В царствование Александра II эмансипация евреев стала частью всей его работы по преобразованию России. Уже в 1856 году он отменил особые правила взятия рекрутов-евреев, и вообще отменил институт военных кантонистов. Мальчики моложе 20 лет, уже взятые по раньше действующим законам, возвращались домой. Это — единственные в истории евреи-кантонисты, часть которых вернулась в свою среду. Те, кто мог «преувеличить» давление, оказанное на них, чтобы сделать их христианами, кто мог рассказать, что с ними делали, в самой еврейской среде.
Отслужившие же полный срок евреи могли селиться в любом месте Российской империи, без ограничения. «По усмешке истории и в форме исторического наказания: из тех осевших потомков кантонистов Россия и романовская династия получили и Якова Свердлова» [6, с. 136].

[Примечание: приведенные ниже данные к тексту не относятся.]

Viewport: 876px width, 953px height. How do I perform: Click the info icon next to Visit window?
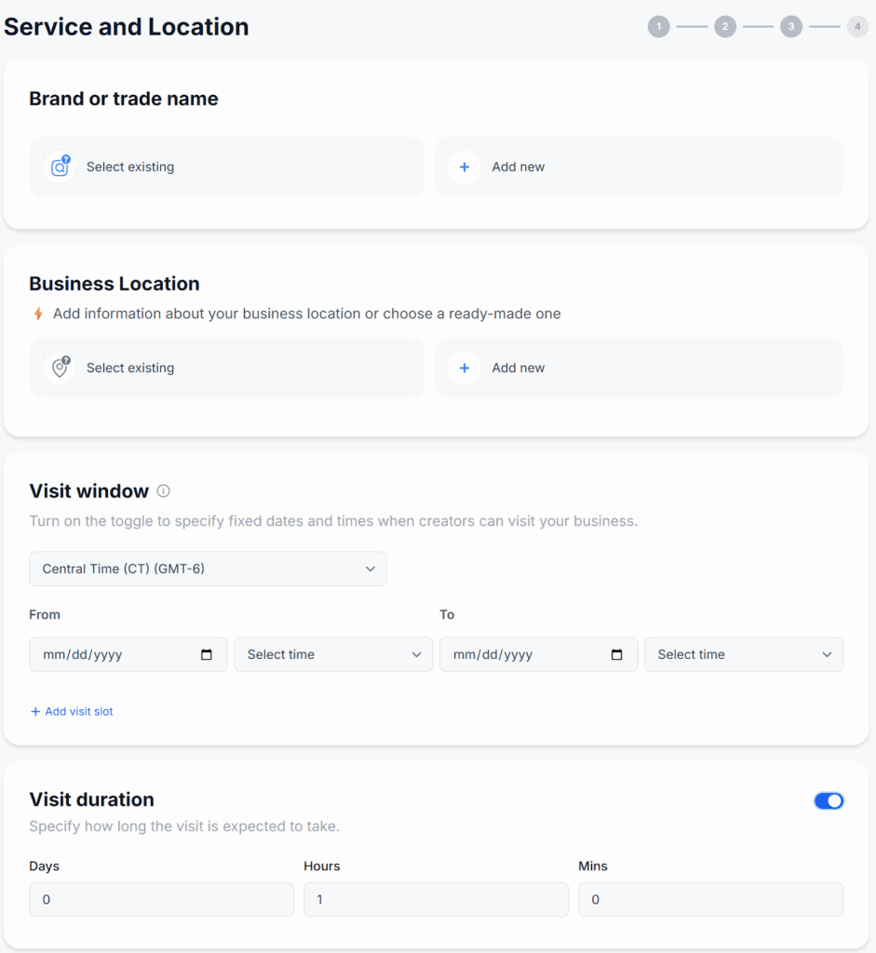pyautogui.click(x=164, y=491)
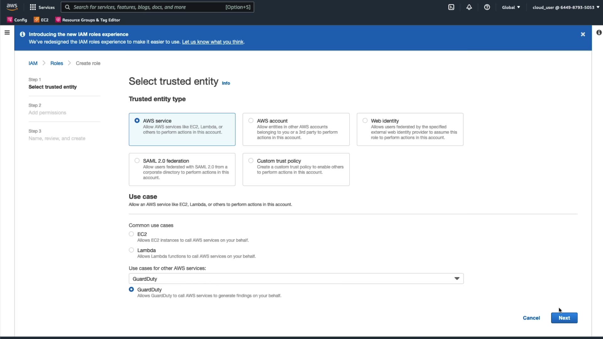Select the AWS account trusted entity

tap(251, 121)
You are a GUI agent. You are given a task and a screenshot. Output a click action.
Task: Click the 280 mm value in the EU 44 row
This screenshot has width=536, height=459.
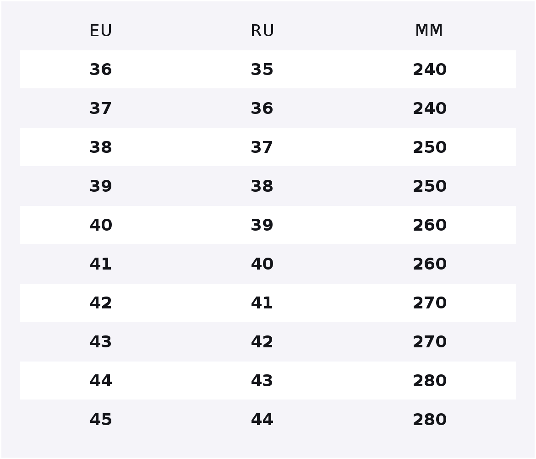pyautogui.click(x=430, y=380)
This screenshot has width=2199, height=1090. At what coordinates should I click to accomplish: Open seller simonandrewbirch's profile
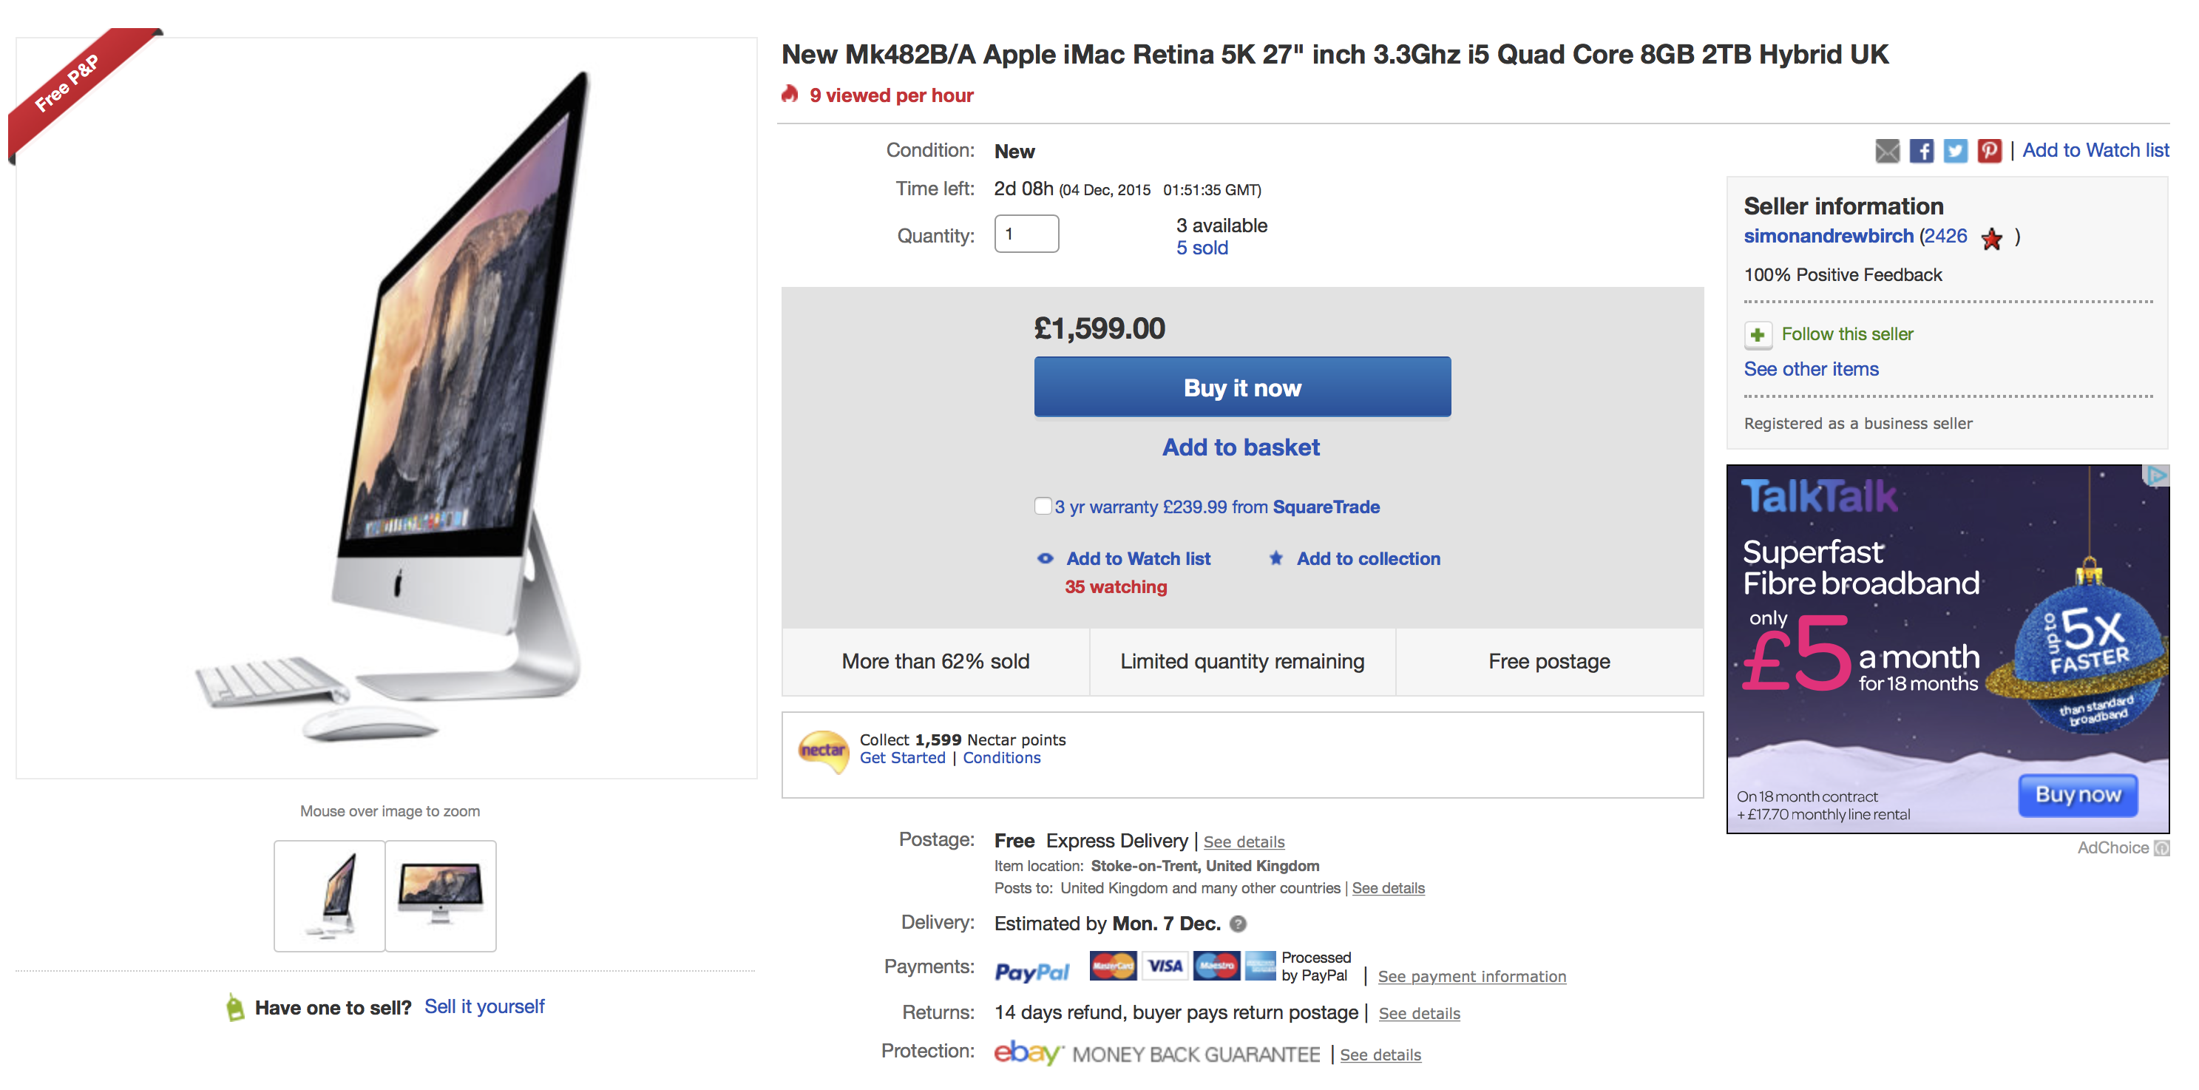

Честно говоря, я не очень понял эскападу почтенного мэтра; за что именно наказание? За призыв кантонистов? То есть за взятие налога кровью с русских евреев? Тогда я согласен: породив и науськав на Россию Якова Свердлова, Провидение могло таким способом и наказывать. На фоне огнедышащих драконов и мохнатых чудовищ-людоедов как-то не смотрится злобный чахоточный еврей, но почему бы ему и не стать хотя бы частью «исторического наказания»? Истребить казаков так, как Свердлов, не смогла бы даже дюжина гигантских троллей, а сделать с Москвой то, что сделал с ней Лазарь Каганович, не сумели бы целые эскадрильи летучих огнедышащих драконов.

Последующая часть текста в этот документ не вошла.